# Guppy with ich



## carosoneb (Aug 24, 2012)

I have a 10 gallon tank. I have 2 female guppies, 3 neon tetras, an algae eater, and a snail. One of my guppies and maybe the algae eater have ich. Both guppies are very pregnant, at least three weeks, that is how long I have had them. What should I do to treat the ich without hurting anybody in the tank? Thank you for any help and info you can share.


----------



## holly12 (Apr 21, 2011)

You can start slowly raising the temperature of the tank. Just one to two degrees an hour - too fast will kill everyone. Usually in the high 80's for about 10 days will kill the Ich.

What type of algae eater do you have? (Just curious, as you said your tank is a 10g and many algae eaters are too large for that size aquarium.)


----------



## jrman83 (Jul 9, 2010)

Just pick a bottle of quick cure and follow the directions.

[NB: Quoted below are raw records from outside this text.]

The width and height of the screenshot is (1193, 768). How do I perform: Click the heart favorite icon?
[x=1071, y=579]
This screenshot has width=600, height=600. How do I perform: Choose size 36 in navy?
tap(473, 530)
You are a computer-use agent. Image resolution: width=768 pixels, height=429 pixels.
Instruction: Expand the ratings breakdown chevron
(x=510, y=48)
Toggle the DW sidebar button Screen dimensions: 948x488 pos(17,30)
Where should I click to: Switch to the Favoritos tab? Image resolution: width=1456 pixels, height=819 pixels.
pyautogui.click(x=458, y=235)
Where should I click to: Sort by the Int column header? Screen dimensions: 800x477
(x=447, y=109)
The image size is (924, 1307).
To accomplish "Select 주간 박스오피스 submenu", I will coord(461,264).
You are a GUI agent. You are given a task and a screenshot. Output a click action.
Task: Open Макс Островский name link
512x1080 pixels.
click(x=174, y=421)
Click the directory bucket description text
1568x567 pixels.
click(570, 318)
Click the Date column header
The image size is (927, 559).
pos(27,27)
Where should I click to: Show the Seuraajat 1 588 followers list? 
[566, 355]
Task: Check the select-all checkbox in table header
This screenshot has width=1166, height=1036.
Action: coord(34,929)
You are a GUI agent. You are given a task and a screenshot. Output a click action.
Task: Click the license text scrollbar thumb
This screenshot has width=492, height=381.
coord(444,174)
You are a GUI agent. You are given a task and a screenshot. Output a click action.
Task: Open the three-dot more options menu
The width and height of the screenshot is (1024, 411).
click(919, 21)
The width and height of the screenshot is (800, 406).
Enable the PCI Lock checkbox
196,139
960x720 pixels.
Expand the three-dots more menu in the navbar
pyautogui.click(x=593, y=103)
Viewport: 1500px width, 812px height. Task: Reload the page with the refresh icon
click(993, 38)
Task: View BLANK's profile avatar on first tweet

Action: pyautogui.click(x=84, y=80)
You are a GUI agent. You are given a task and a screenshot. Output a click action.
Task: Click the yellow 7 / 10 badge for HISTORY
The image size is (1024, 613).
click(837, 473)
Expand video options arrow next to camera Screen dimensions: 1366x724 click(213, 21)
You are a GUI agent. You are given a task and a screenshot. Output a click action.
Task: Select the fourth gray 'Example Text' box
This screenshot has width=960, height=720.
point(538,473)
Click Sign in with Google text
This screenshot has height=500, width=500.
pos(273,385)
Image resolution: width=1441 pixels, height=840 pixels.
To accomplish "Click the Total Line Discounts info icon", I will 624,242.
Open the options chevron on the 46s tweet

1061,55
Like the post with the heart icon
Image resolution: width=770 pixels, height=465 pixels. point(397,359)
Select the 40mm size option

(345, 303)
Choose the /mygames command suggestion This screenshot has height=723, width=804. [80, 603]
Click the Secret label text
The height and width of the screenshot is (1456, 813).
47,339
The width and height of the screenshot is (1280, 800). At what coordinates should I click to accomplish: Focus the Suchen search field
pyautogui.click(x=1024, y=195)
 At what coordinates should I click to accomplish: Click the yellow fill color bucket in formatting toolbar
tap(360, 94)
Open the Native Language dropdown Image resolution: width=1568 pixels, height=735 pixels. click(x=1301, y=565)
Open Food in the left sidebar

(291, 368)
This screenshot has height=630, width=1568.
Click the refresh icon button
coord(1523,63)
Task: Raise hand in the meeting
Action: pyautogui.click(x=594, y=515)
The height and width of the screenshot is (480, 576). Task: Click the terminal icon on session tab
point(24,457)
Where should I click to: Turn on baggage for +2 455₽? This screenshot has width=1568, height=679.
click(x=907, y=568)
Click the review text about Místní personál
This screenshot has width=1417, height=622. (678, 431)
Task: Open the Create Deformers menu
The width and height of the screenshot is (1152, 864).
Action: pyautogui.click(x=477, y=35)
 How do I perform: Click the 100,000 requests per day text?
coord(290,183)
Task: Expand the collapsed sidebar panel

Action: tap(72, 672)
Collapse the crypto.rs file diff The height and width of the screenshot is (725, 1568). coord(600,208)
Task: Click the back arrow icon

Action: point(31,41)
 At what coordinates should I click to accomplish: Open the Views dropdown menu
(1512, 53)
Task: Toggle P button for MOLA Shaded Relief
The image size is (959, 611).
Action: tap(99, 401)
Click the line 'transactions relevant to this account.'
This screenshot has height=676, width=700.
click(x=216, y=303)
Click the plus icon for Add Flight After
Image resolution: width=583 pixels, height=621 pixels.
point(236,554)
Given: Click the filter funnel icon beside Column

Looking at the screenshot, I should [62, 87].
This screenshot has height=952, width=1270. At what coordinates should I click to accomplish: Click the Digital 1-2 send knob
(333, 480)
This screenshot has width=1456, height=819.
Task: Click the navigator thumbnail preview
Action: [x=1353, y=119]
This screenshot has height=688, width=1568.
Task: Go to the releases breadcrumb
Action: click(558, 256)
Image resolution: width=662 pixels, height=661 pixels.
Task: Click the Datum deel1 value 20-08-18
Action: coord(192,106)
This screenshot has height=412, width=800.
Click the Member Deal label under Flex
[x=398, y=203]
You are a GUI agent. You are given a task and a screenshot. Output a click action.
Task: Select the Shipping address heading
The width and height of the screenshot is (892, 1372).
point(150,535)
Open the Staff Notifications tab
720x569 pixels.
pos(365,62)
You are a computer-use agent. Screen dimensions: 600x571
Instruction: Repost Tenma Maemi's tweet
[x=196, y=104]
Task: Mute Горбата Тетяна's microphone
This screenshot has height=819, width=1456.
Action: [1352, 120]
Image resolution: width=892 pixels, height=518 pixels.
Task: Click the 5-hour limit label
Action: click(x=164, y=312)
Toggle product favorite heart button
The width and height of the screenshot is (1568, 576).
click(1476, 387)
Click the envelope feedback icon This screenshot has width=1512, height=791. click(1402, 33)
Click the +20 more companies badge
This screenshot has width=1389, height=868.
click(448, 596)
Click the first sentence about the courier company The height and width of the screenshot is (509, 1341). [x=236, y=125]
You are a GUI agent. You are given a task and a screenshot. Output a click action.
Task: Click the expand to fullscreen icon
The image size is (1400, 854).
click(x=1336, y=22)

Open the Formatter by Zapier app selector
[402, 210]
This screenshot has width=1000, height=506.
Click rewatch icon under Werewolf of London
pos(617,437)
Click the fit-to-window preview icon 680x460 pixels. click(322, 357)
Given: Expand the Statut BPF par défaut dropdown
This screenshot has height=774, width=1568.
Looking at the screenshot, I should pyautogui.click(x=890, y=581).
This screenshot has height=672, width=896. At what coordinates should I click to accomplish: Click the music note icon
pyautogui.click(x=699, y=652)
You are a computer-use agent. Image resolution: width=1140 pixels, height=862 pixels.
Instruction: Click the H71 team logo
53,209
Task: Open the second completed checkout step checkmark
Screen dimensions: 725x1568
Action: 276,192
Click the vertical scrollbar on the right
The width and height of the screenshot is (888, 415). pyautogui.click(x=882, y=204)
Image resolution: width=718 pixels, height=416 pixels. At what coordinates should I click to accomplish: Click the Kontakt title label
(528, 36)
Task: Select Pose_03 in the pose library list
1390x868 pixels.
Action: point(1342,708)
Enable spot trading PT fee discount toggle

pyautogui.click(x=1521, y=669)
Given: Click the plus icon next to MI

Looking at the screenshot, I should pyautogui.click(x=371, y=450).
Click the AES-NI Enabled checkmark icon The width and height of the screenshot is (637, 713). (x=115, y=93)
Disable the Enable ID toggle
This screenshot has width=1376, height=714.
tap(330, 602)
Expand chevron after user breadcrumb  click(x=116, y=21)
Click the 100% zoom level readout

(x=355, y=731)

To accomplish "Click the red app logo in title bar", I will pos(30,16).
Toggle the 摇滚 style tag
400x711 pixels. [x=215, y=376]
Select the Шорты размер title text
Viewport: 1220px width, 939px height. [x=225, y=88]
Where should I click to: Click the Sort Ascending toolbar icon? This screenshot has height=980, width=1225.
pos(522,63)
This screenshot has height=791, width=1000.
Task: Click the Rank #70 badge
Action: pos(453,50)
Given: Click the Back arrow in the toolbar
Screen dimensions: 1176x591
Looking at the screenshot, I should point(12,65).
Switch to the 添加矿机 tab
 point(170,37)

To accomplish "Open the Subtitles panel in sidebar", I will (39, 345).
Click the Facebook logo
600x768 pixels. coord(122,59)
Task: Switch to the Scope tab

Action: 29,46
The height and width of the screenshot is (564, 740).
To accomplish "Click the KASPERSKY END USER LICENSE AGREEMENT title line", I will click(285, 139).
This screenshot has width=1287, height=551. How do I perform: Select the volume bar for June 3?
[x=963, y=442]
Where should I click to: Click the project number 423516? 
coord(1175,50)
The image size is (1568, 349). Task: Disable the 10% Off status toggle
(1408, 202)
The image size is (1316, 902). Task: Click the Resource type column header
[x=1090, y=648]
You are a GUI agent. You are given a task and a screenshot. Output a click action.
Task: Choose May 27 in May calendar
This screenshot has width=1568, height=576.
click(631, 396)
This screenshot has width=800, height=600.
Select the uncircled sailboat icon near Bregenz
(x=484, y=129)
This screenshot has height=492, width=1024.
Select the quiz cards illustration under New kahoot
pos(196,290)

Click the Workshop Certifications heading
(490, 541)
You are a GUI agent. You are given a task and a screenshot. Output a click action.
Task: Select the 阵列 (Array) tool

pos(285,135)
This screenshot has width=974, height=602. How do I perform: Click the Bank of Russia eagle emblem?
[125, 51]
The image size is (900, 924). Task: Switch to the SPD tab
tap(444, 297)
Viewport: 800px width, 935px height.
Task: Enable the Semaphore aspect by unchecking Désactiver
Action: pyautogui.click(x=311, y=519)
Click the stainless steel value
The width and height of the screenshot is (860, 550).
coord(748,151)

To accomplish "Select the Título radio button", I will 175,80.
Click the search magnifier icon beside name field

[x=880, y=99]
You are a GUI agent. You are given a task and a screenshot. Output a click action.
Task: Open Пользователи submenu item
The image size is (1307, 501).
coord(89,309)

Cures ich very fast. Temp raises works but can take too long to have effect and your fish could be dead by then. Ich can attach to their gills and is usually what kills.

I would think your Gups may not be pregnant if they have looked the same for 3wks.


----------



## Summer (Oct 3, 2011)

I agree with ben, use the quick cure. Salt and heat does work as well, but if they've had ich for a while, in this case using the medication will help. My only advice is to use half of what is reccomended on the bottle because the scaleless cat fish (Algae eaters) cannot handle it full strength.


----------



## navigator black (Jan 3, 2012)

I'm with the meds too. Ich is an animal, and it feeds on your fish. Its goal is to reproduce really fast, and get as much food as it can. You have to stop it quickly. 
There are forms of Ich (there is more than one species of the parasite) that shrug off heat. It slows them down, but they survive it. I always combine heat with medications, and prefer rid-ich or methelyne blue.

Holly's question on your algae eater is an important one.


----------